Present every line of the records below as a numbered list, leaving out the blank lines.

══ Information given

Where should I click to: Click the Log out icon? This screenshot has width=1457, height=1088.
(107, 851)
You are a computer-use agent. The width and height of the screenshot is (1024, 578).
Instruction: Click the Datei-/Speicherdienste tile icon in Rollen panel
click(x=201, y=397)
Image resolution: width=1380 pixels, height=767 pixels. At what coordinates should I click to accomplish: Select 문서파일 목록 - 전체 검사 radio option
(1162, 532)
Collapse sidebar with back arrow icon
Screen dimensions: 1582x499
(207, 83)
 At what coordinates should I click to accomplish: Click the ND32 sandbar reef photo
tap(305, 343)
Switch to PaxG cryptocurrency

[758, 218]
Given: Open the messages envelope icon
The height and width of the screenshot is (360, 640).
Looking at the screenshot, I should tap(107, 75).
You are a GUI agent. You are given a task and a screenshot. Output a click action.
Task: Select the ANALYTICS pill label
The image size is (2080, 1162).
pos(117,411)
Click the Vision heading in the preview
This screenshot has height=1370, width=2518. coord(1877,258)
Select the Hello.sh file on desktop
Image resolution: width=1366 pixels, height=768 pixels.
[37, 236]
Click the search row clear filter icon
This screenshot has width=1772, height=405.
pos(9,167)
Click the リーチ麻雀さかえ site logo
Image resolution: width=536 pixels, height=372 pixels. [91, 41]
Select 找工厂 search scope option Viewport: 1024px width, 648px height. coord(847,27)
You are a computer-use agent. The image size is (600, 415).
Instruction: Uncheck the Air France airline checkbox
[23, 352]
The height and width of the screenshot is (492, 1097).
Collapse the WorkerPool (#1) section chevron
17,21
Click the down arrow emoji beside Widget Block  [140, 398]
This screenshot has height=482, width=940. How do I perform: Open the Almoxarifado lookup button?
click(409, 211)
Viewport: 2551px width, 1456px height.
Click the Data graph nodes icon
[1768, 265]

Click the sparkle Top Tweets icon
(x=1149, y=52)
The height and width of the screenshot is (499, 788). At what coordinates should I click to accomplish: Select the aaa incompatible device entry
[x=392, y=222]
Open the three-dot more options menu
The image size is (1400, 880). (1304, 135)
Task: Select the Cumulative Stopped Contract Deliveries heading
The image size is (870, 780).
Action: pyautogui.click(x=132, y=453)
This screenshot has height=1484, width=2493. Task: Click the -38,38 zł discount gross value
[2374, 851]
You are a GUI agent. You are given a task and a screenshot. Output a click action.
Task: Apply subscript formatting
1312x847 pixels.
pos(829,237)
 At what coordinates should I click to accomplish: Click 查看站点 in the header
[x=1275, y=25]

════

Exercise solution:
1. Where should I click to: Click the Log out icon? This screenshot has width=1457, height=1088.
2. (107, 851)
3. You are a computer-use agent. The width and height of the screenshot is (1024, 578).
4. Instruction: Click the Datei-/Speicherdienste tile icon in Rollen panel
5. click(x=201, y=397)
6. Image resolution: width=1380 pixels, height=767 pixels. At what coordinates should I click to accomplish: Select 문서파일 목록 - 전체 검사 radio option
7. (1162, 532)
8. Collapse sidebar with back arrow icon
9. Screen dimensions: 1582x499
10. (207, 83)
11.  At what coordinates should I click to accomplish: Click the ND32 sandbar reef photo
12. tap(305, 343)
13. Switch to PaxG cryptocurrency
14. [758, 218]
15. Given: Open the messages envelope icon
16. The height and width of the screenshot is (360, 640).
17. Looking at the screenshot, I should tap(107, 75).
18. You are a GUI agent. You are given a task and a screenshot. Output a click action.
19. Task: Select the ANALYTICS pill label
20. The image size is (2080, 1162).
21. pos(117,411)
22. Click the Vision heading in the preview
23. This screenshot has height=1370, width=2518. coord(1877,258)
24. Select the Hello.sh file on desktop
25. Image resolution: width=1366 pixels, height=768 pixels.
26. [37, 236]
27. Click the search row clear filter icon
28. This screenshot has width=1772, height=405.
29. pos(9,167)
30. Click the リーチ麻雀さかえ site logo
31. Image resolution: width=536 pixels, height=372 pixels. [91, 41]
32. Select 找工厂 search scope option Viewport: 1024px width, 648px height. coord(847,27)
33. You are a computer-use agent. The image size is (600, 415).
34. Instruction: Uncheck the Air France airline checkbox
35. [23, 352]
36. The height and width of the screenshot is (492, 1097).
37. Collapse the WorkerPool (#1) section chevron
38. 17,21
39. Click the down arrow emoji beside Widget Block  [140, 398]
40. This screenshot has height=482, width=940. How do I perform: Open the Almoxarifado lookup button?
41. click(409, 211)
42. Viewport: 2551px width, 1456px height.
43. Click the Data graph nodes icon
44. [1768, 265]
45. Click the sparkle Top Tweets icon
46. (x=1149, y=52)
47. The height and width of the screenshot is (499, 788). At what coordinates should I click to accomplish: Select the aaa incompatible device entry
48. [x=392, y=222]
49. Open the three-dot more options menu
50. The image size is (1400, 880). (1304, 135)
51. Task: Select the Cumulative Stopped Contract Deliveries heading
52. The image size is (870, 780).
53. Action: pyautogui.click(x=132, y=453)
54. This screenshot has height=1484, width=2493. Task: Click the -38,38 zł discount gross value
55. [2374, 851]
56. You are a GUI agent. You are given a task and a screenshot. Output a click action.
57. Task: Apply subscript formatting
58. 1312x847 pixels.
59. pos(829,237)
60.  At what coordinates should I click to accomplish: Click 查看站点 in the header
61. [x=1275, y=25]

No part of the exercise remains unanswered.